To do:
A – Return, word for word, the part of the op-ed on public sector compensation starting with "By Elizabeth K." and going on through "beneath the surface.".
B – In the op-ed on public sector compensation, which profession does the Orlando Sentinel editorial acknowledge earns more in the private sector than in the public sector?
C – Write what comes next in the op-ed on public sector compensation, picking up after its final sentence.

Quoted passage:
-*-*-

By Elizabeth K. Kellar
Orlando Sentinel

To explain the differences in public and private sector compensation, it’s important to dig beneath the surface.

The Orlando Sentinel’s editorial on Sunday, “Fattening Up: Local and State Governments Are Overly Generous to Employees,” acknowledges that lawyers make more in the private sector than in the public sector, but does not examine other positions. What about engineers, finance directors, laboratory technicians, public-works directors and local government managers?

When we turn on our water faucets, we want potable water. We want our bridges and buildings to be built and inspected by people who know what they are doing. Good planning is important to us, and we want to have viable employment centers, transportation systems that get us to our destinations safely and without delay, and attractive communities in which to live. If there is a hurricane or public-health emergency, we expect our public sector workforce to be ready for it, make whatever personal sacrifices are required, and to respond intelligently and quickly.

-*-*-

Study material:

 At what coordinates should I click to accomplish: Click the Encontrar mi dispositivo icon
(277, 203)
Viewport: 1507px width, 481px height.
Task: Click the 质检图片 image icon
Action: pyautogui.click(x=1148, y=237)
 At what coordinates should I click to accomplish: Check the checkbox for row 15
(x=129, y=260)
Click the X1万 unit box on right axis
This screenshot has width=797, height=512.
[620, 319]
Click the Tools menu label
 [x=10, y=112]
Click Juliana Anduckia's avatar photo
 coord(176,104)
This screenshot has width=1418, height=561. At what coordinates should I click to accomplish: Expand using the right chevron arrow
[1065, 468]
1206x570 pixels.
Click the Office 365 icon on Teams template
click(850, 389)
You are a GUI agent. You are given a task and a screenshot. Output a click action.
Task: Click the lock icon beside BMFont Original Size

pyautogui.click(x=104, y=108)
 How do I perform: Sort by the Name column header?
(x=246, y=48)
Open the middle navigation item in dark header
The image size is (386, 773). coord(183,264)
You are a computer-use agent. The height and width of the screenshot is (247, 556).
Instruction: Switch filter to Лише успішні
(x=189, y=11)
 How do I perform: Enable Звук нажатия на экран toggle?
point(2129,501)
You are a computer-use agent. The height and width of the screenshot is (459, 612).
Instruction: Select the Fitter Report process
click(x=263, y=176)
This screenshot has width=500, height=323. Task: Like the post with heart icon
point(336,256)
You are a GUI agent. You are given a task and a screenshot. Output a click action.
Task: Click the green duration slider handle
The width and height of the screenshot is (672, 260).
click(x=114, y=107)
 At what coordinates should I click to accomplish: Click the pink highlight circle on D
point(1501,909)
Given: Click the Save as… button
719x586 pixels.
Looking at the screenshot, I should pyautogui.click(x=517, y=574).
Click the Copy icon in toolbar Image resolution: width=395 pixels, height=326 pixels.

-*-*-

Responses in order:
A –
By Elizabeth K. Kellar
Orlando Sentinel

To explain the differences in public and private sector compensation, it’s important to dig beneath the surface.

B – Lawyers

C –
Many of these jobs require specialized education and training. According to 2006 Census data, 68 percent of state and local government employees are classified as knowledge workers — compared with only 32 percent in the private sector.

The public sector workforce is older than the private sector’s: 63.5 percent of local government workers and 60 percent of state government workers are over 40 years of age, compared with 48 percent of private sector workers. This means that state and local governments are facing their greatest turnover ever, especially among their most educated, trained and skilled employees.

Public health is one example of a critically important profession that is already strained. The federal Centers for Disease Control and Prevention estimates that states need 47 percent more epidemiologists than they presently have. Yet how do salaries compare with the private sector? According to 2005 Department of Labor data, these professionals earned only $55,806 in state and local government jobs compared with $67,314 in the private sector.

Most people choose to work in the public sector because they want to make a contribution to society, not because it is more lucrative. But the public sector must still remain competitive to attract the talent our communities count on for daily needs, let alone in a crisis.

In today’s world, all employers are challenged to find ways to provide health care and other benefits while containing costs. Innovative state and local governments strive to provide health insurance that is both affordable and meets family needs. Wellness programs, for example, are starting to pay off for many government employers as a way to keep employees healthy and to reduce costs.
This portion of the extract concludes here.